Tuesday, February 26, 2008

Let's ask a question and then bore ourselves before we can answer it

Too lofty for the grog, this one actually went to print:

Is the West too good?

What an original and insightful question, DS. Maybe you can blue sky on the All-Star game format next. No one's tackled that one yet.

As the balance of power in the NBA shifts even more to the West, it can be fun to play parlour games with the post-season.

It can be. But not in your parlour of inane columns.
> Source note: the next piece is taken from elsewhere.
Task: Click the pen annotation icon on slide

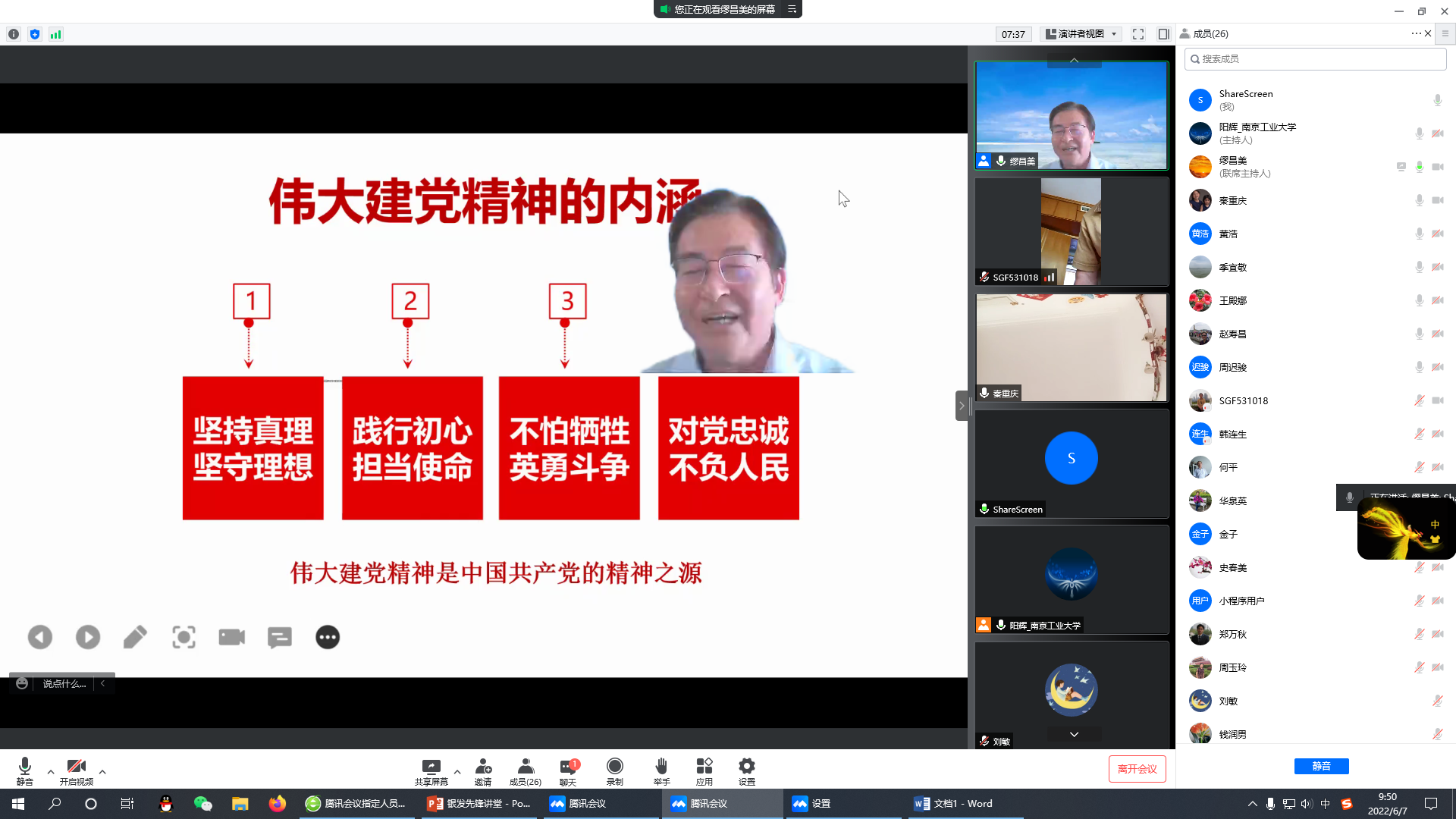Action: coord(135,637)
Would the prospect of a 50-win team missing the playoffs in the West cause enough consternation to bring about a change in format? What about the chance of a 35-win team in the East qualifying as one of the 16 – ahem – "best" teams in the game?

No. And no.

Would a brilliantly written blog centred around exposing Doug Smith as a brainless hack actually help get Doug Smith fired?
What if he asked rhetorical questions and then redundantly answered them?

No. And no.

But that doesn't mean people aren't thinking about it, and talking about it.

The NBA isn't about to make a knee-jerk reaction to this regular season, even if the West seems stacked with all the good teams and many of the great players.
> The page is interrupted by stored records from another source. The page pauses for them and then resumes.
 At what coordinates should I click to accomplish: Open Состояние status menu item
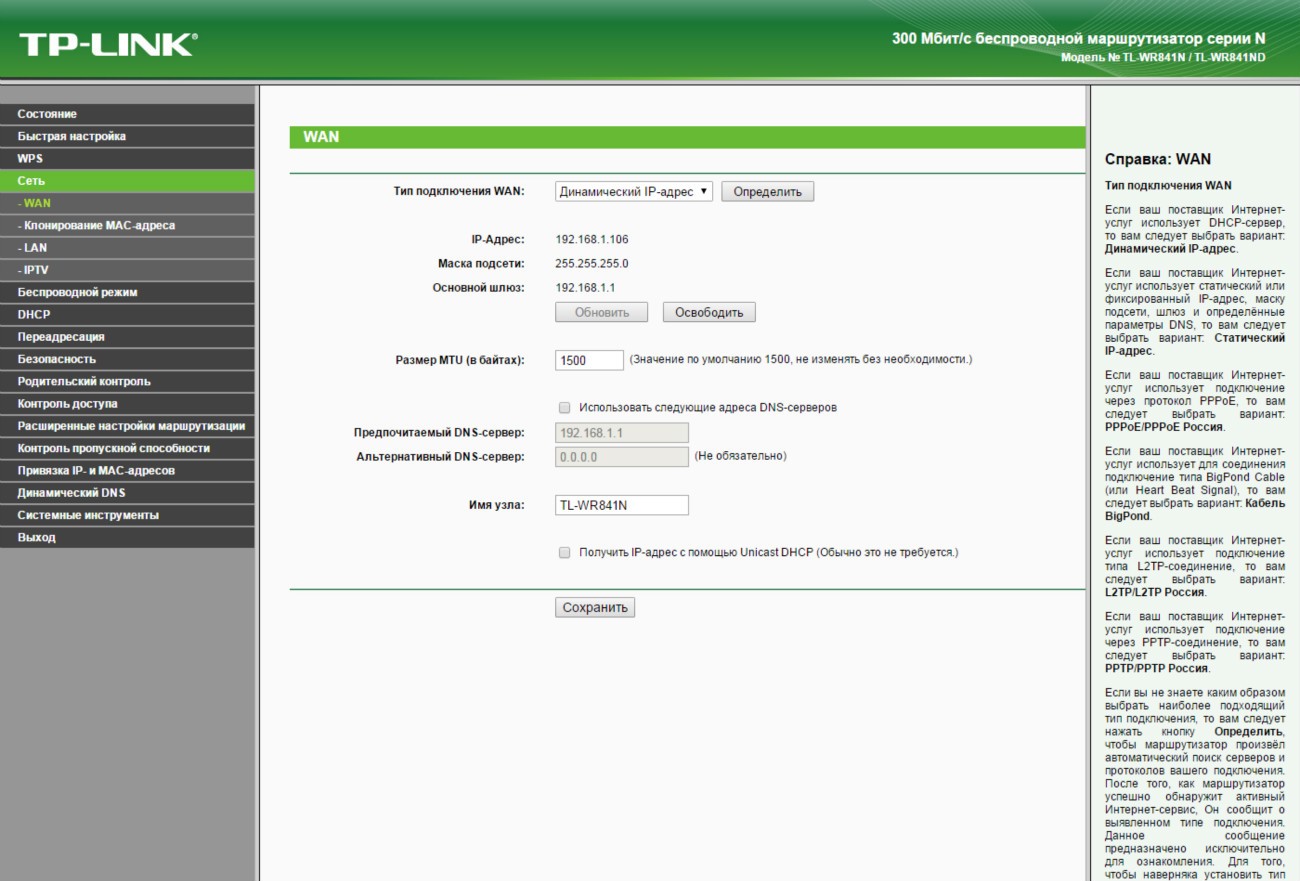47,114
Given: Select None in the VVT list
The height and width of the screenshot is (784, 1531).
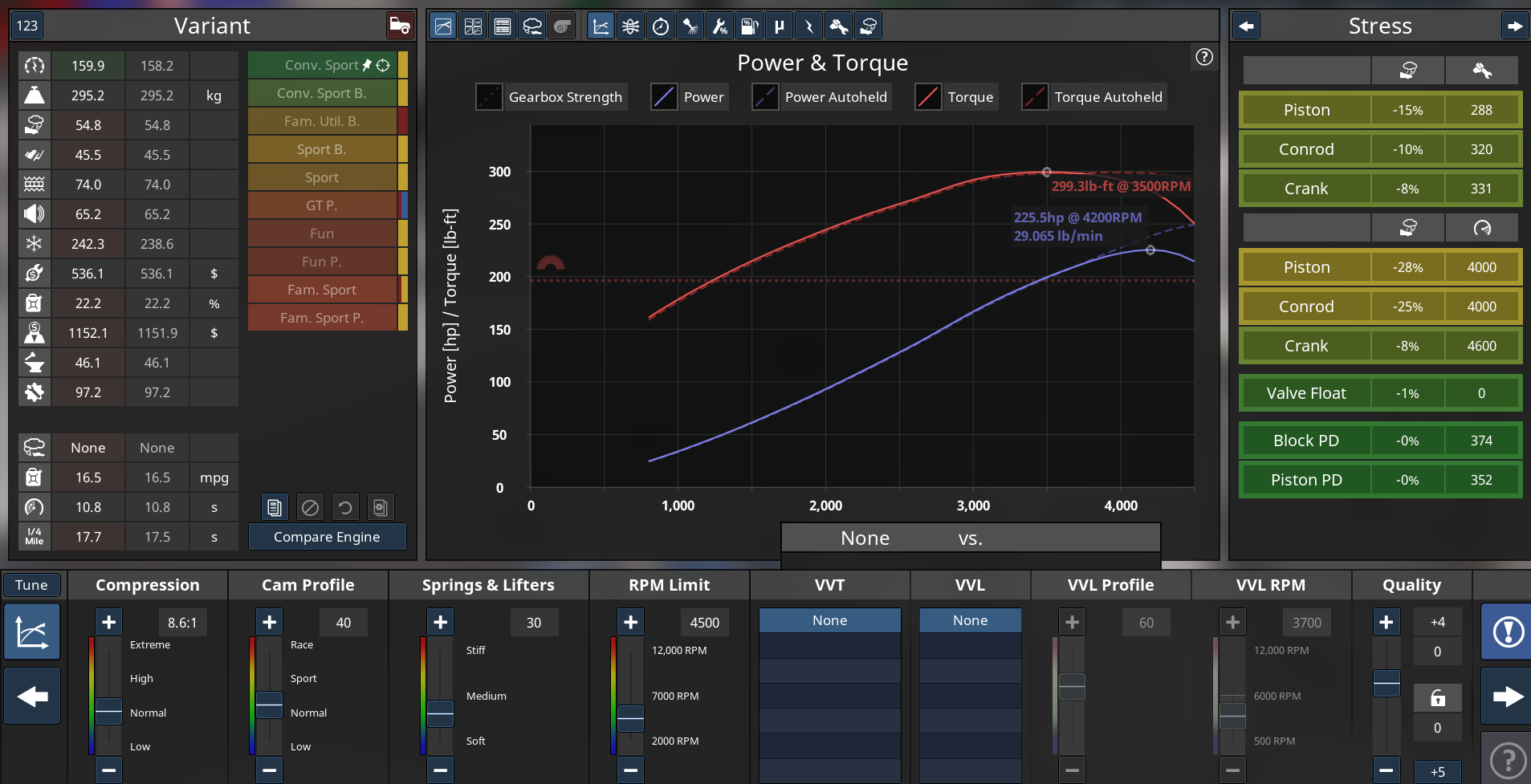Looking at the screenshot, I should point(829,620).
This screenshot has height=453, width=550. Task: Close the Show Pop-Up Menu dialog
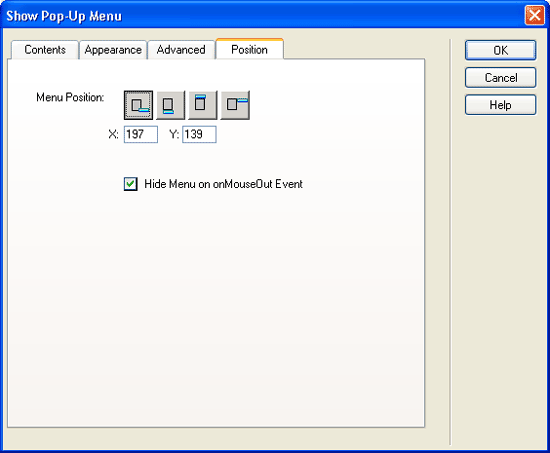(534, 15)
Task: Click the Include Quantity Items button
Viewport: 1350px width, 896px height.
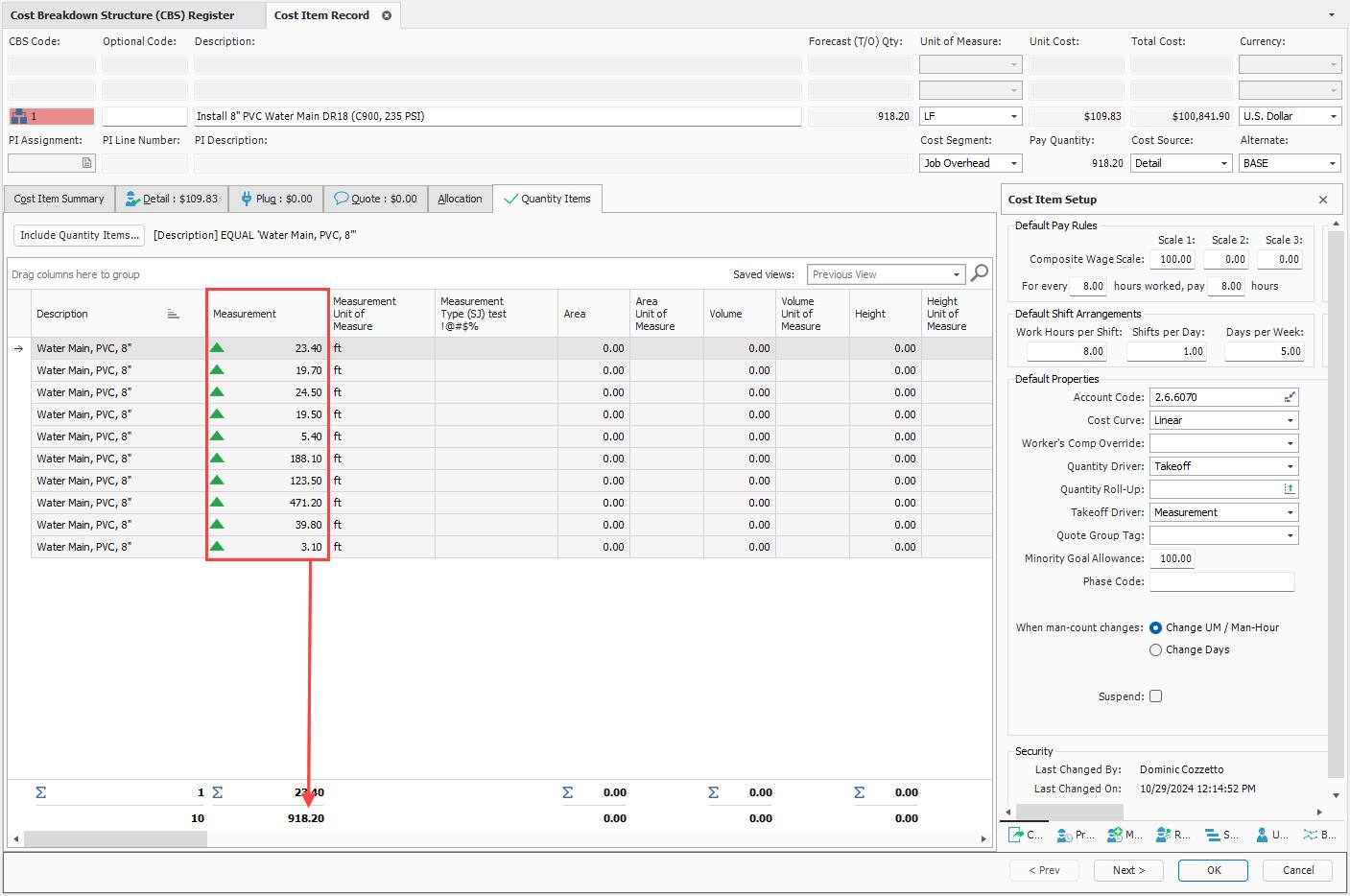Action: click(x=79, y=235)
Right they're not. Here, Doug has engaged the age-old journalistic feat of lighting a match with angry grunt controversy and then putting it out with a fire hose of this-has-no-point.

Shaquille O'Neal moving from Miami to Phoenix and Jason Kidd going from New Jersey to Dallas are the two latest moves that have prompted concerns about the disparity between the two conferences.

Because Shaq was contributing so much to the landscape of dominance in the East lately.

"The West is the West, and as long as I've been in it, it's been like that," Boston's Kevin Garnett, a 12-year veteran of the western wars, was saying around the all-star break.

"Relieved can be an accurate word. It's fun to watch."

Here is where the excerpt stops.